Christopher F. Rufo reports in City Journal about homelessness in L.A.
Skid Row is the epicenter of L.A.’s addiction crisis. More than 12,000 homeless meth and heroin addicts pass through here each year, with thousands living in the vast network of tent encampments that line the sidewalks. For decades, L.A. has centralized public services in this tiny city-within-a-city. The result: it’s become an iron cage of the social state, with the highest concentration of homelessness, addiction, and overdose deaths in Los Angeles County. Fire Station 9, which covers Skid Row, is now the busiest firehouse in America, responding to 35,518 calls for service last year, including a record-high number of overdoses and mental-health crises.

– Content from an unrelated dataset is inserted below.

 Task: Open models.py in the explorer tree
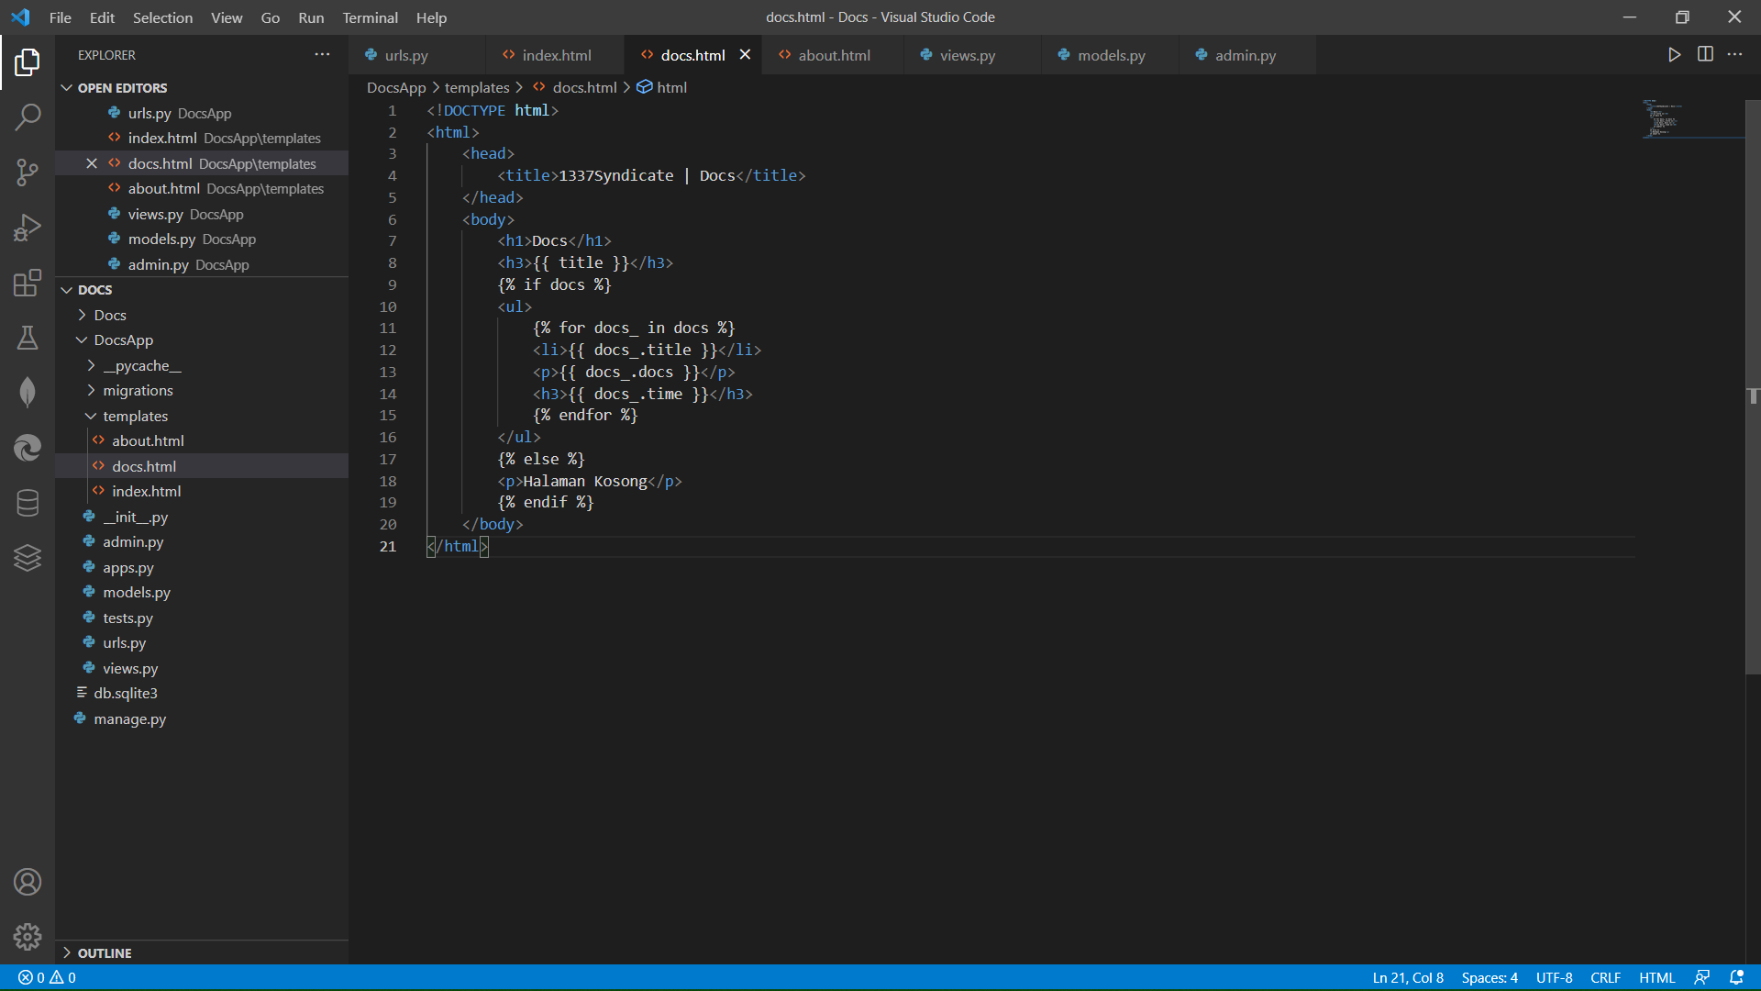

...After a moment, Sergeant Kouvelis, a broad-shouldered man with a military haircut, opens the security door and shakes my hand. As we pass through the back hallways and climb into his white patrol vehicle, Kouvelis, who earned a degree in architecture from USC and served as an officer in the Marine Corps, launches into a short discourse on the political economy of Skid Row. He says that the territory here is divided into sections by street gangs from South Los Angeles, who control the markets for meth, heroin, prostitution, cigarettes, and stolen goods. “This is pretty much the epicenter in L.A. for maintaining your addictions,” Kouvelis says. “You’ve got the gang element that markets their drugs, and it’s predatory. The more people addicted, the better.”

...Roughly a decade ago, Skid Row’s future looked more hopeful. In 2006, Police Chief William Bratton and Central Division Commander Andrew Smith implemented a strategy of Broken Windows policing for Skid Row, called the Safer Cities Initiative, which led to a 42 percent reduction in major felonies, 50 percent reduction in overdose and natural deaths, and 75 percent reduction in homicides. “We’ve broken the back of the problem,” said Chief Bratton then, reporting that the overall homeless population had been reduced from 1,876 people to 700 people—an astonishing success. (See “The Reclamation of Skid Row,” Autumn 2007.)

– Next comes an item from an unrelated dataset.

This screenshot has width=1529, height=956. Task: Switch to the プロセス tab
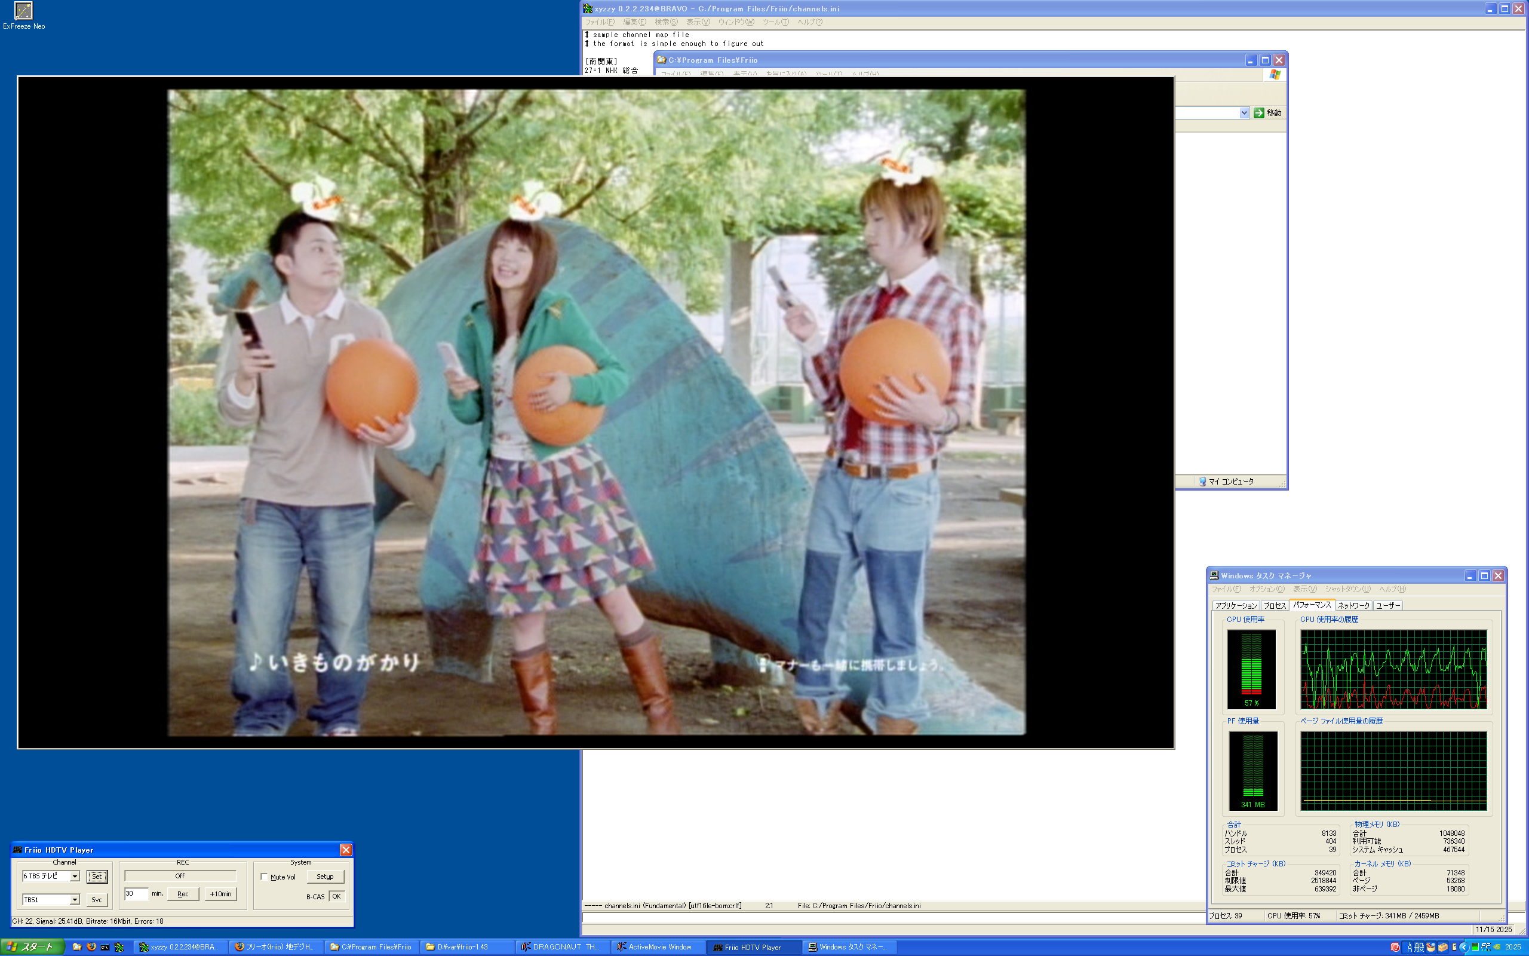coord(1274,605)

The progress proved short-lived. Arguing that Broken Windows policing “criminalizes homelessness,” activists slowly dismantled the Safer Cities Initiative through civil rights lawsuits and public pressure campaigns. Today, Skid Row’s homeless population is estimated to be at least 2,500 people, and crime has been rising for years.

...“Since I’ve been here, so many decades, the percentages of the type of drug users has shifted,” says Casanova. “Right now, about 70 percent of [the homeless drug users on Skid Row] are crystal meth users, or a combo of crystal meth and heroin, crystal meth and cocaine. . . . The remaining percentage is probably about 25 percent heroin, and a fair number of cocaine users.” While having such a high percentage of meth users means fewer fatal overdoses per capita in Los Angeles than in cities with higher rates of heroin addiction, like San Francisco, it also means that service providers here must contend with the unique properties of methamphetamines, which flood the body with dopamine and noradrenaline and can induce psychosis and lead to violent behavior.

...Tonight, from the beaches of Venice to the desert towns of Palmdale, more than 59,000 human beings will sleep in tents, cars, and emergency shelters throughout L.A. County. Here, at the corner of Sixth and Wall on Skid Row, a truckful of sanitation workers in yellow vests passes through the streets with water hoses and spray-buckets of bleach, dousing the sidewalks in the hopes of forestalling the next outbreak of typhus, plague, tuberculosis, or leprosy. Fear grows that the next pile of trash or blood-covered rag will set off an epidemic.